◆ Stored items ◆
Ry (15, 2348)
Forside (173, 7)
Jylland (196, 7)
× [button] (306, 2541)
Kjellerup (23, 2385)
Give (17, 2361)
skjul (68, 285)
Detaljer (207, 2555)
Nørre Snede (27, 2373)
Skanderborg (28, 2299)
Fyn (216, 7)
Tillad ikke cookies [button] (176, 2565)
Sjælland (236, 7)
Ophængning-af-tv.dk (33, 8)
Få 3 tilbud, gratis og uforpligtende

◆ Activity ◆
The lines from the one holding "Fyn (216, 7)" to the end of the entries are to be repeated exactly, with both ends included and nothing else.

◆ Output below ◆
Fyn (216, 7)
Tillad ikke cookies [button] (176, 2565)
Sjælland (236, 7)
Ophængning-af-tv.dk (33, 8)
Få 3 tilbud, gratis og uforpligtende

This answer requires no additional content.